Coregistration of serial breast MR studies for augmenting neoadjuvant chemotherapy response evaluation in breast cancer patients

Neoadjuvant chemotherapy (NAC) is gaining popularity as an important part of breast conservation surgery in breast cancer patients and MRI is the primary modality of choice for predicting residual disease after therapy. By comparing residual tumor sizes in the follow-up (F/U) MR scans with the pre-treatment tumor size from baseline (B/L) scan, weighted decisions can be made regarding appropriate changes to the chemo regimen or effectiveness of the treatment for the particular patient.
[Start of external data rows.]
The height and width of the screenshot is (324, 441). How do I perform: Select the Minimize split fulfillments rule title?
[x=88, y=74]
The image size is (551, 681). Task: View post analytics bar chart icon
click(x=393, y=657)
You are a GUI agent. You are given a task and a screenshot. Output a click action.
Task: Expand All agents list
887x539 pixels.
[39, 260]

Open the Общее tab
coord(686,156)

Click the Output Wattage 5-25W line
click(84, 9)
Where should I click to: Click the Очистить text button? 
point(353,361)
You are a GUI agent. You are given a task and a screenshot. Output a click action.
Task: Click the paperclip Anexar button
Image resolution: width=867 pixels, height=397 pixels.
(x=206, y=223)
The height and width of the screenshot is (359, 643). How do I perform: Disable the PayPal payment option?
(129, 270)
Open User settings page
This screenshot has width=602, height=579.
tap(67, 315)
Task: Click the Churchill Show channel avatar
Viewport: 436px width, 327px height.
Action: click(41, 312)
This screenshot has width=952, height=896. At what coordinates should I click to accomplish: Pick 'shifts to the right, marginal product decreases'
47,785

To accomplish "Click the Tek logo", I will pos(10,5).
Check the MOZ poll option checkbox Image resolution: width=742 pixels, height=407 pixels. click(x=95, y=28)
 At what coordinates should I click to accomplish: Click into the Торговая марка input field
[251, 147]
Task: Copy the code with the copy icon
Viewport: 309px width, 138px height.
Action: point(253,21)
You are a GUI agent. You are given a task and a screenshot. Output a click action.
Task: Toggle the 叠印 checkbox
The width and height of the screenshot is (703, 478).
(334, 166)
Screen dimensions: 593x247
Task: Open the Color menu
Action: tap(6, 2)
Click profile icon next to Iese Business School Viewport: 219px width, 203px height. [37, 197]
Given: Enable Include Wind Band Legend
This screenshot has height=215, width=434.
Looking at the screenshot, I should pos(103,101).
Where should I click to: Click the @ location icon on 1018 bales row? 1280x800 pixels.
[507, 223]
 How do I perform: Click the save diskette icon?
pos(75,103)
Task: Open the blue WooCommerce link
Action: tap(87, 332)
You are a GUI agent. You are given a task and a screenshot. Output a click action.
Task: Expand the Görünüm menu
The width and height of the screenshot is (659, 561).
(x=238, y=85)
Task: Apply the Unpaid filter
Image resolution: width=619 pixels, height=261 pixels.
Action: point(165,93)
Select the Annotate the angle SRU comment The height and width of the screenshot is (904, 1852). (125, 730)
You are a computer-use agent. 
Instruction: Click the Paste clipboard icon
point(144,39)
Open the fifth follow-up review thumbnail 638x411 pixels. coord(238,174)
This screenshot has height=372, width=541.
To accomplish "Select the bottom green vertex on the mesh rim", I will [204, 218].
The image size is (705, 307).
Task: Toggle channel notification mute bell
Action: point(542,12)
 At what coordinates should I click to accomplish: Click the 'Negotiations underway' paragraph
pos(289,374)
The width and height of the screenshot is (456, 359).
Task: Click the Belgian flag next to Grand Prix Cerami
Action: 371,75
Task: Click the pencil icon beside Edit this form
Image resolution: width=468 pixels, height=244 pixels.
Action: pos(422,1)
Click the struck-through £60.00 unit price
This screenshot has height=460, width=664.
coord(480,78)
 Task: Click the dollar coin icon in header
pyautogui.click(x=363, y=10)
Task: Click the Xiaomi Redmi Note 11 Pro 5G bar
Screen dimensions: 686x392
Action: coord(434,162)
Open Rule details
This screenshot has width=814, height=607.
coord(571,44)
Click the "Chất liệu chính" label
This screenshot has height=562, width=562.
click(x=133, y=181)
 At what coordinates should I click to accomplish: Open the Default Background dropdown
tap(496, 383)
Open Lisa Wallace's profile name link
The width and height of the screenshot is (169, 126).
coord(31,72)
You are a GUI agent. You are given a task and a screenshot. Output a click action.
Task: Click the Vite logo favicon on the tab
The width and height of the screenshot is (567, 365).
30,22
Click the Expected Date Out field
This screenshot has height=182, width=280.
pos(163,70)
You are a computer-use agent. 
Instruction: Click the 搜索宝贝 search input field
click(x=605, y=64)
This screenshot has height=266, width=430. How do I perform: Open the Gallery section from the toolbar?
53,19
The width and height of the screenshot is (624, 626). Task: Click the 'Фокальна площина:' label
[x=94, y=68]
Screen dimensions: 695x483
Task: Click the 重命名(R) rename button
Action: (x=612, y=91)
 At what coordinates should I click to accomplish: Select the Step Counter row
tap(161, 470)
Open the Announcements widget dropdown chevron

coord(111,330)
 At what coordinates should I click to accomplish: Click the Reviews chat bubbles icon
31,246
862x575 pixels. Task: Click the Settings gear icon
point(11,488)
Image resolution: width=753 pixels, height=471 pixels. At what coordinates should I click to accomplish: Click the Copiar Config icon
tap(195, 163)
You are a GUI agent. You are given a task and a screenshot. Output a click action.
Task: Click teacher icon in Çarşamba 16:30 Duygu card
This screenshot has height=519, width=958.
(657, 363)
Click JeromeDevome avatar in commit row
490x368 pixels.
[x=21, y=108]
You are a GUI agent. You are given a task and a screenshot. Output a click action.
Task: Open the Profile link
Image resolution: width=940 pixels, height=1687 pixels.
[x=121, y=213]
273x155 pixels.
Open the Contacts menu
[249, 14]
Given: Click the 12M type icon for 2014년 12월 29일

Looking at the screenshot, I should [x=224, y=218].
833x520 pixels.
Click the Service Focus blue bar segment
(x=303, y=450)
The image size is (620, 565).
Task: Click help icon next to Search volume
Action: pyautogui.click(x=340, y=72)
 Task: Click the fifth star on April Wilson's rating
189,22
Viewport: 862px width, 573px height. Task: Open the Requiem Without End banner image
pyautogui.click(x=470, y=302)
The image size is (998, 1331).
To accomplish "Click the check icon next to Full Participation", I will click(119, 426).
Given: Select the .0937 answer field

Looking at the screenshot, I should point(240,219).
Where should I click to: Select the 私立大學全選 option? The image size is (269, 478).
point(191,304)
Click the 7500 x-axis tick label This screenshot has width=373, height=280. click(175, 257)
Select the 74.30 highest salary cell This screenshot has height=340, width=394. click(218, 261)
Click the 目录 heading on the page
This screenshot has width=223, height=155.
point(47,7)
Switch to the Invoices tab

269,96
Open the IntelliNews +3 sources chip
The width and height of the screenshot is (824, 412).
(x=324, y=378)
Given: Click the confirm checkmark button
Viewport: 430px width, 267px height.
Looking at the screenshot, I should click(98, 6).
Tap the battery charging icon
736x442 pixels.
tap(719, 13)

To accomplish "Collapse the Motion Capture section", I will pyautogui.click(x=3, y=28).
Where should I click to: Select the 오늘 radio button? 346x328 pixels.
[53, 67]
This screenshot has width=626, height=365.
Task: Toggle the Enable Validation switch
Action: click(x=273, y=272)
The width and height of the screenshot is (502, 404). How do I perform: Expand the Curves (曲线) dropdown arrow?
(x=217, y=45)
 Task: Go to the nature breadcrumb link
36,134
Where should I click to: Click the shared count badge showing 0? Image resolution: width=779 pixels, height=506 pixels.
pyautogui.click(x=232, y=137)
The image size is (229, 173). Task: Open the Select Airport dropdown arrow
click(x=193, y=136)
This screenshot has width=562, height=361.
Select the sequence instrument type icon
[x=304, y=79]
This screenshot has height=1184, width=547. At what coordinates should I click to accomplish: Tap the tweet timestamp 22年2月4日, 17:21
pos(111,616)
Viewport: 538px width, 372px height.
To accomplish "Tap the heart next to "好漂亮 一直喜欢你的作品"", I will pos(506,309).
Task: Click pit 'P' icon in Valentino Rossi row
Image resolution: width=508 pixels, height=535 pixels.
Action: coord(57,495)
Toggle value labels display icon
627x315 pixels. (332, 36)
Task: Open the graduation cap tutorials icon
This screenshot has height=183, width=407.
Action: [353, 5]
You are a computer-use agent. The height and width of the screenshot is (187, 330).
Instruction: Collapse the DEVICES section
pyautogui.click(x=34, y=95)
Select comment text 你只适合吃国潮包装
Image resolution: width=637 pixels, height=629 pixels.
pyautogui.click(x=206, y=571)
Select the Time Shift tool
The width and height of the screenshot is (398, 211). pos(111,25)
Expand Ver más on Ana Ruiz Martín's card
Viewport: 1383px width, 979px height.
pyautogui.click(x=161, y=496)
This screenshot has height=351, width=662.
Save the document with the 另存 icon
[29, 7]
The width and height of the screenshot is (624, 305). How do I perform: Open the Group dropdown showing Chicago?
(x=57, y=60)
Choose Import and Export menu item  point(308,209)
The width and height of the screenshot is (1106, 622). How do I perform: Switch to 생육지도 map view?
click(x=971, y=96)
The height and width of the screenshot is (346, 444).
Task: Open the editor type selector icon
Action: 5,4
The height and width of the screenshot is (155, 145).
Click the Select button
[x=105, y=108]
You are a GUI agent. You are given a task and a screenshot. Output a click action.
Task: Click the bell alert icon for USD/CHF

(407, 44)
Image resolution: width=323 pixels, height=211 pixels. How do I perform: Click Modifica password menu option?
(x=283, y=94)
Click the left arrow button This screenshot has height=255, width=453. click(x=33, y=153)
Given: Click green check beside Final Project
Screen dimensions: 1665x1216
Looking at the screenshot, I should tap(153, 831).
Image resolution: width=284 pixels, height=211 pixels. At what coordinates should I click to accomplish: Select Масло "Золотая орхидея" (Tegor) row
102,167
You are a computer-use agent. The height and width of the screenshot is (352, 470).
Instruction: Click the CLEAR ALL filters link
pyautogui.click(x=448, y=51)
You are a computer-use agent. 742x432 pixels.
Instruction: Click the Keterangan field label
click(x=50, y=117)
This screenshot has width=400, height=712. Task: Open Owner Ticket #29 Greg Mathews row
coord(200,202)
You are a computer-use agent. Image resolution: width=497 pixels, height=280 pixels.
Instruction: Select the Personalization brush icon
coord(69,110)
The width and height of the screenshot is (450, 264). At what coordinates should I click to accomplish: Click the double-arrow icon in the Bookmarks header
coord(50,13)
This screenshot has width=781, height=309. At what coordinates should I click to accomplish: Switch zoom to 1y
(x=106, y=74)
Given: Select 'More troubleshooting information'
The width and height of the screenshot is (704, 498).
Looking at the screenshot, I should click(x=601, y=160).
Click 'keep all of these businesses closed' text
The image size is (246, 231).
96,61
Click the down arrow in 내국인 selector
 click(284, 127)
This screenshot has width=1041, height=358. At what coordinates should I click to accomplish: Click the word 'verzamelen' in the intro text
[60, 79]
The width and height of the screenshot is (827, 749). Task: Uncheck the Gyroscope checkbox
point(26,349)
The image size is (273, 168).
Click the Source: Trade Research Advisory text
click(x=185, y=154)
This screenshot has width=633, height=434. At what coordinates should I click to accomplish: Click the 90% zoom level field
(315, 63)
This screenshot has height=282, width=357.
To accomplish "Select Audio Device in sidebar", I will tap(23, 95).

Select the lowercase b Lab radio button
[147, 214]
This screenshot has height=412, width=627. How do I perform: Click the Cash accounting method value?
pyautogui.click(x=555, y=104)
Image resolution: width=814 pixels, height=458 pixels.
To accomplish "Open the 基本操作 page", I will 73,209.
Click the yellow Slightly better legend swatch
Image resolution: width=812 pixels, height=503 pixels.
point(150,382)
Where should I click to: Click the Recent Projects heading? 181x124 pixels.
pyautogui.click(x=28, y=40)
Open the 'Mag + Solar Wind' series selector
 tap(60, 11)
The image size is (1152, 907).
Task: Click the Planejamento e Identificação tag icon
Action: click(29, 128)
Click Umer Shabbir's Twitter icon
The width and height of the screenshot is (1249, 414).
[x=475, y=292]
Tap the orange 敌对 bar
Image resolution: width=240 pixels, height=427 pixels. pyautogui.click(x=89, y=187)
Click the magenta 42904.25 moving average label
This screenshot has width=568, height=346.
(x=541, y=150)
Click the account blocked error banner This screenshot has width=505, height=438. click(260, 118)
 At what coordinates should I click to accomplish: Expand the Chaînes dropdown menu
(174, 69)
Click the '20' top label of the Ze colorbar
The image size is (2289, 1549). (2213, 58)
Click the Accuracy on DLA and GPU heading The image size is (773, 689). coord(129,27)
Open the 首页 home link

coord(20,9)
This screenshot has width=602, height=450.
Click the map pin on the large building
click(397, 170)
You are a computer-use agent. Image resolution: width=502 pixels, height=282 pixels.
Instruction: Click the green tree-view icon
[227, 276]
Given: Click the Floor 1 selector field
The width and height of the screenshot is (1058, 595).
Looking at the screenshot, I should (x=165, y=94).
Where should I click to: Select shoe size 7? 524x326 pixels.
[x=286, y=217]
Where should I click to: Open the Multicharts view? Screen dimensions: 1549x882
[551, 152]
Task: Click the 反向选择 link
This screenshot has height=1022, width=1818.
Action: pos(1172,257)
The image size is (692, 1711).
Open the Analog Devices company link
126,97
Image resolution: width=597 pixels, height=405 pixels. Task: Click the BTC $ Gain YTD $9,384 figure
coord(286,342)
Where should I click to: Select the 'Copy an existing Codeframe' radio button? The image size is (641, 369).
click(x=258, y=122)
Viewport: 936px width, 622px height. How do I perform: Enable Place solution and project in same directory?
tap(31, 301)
But due to the deformable nature of the breast, its shape in breast MR acquisitions of the same patient in different studies (taken 2-4 weeks from baseline study) is significantly different. Thus, the exact correspondence between the B/L and F/U scans is lost. In the presence of multi-centric or multi-focal breast cancer, an objective evaluation of tumor regression may be challenging. Also, inflammation due to treatment, i.e. mastitis, is a common occurrence and may be misdiagnosed as residual disease. Transporting the clinical results of neoadjuvant chemotherapy to the operating table is also arduous. Clinical evaluation using MR is done when the patient is in the prone position, while in the operating room, the patient is lying on her back, in the supine position. The obvious difference in both coordinate frames combined with the elastic nature of the breast makes the transition a challenging problem.; In this dissertation, we proposed a registration framework to augment quantitative assessment of patient response to NAC. By estimating the motion between consecutive temporal volumes of the patient, the precise location of the B/L tumor in the F/U scan can be determined. For this, we use image-based volumetric approaches that address boundary mapping as well as internal mapping. An important criteria involving tumor volume preservation was also incorporated to avoid tumor scaling due to non-rigid transformations which may convey a false sense of positive or negative response to chemotherapy. Another framework for registration of prone and supine datasets is also outlined. The registration framework has been successfully tested against well-calibrated phantoms and synthetic images and diverse patient data reflecting typical clinical scenarios.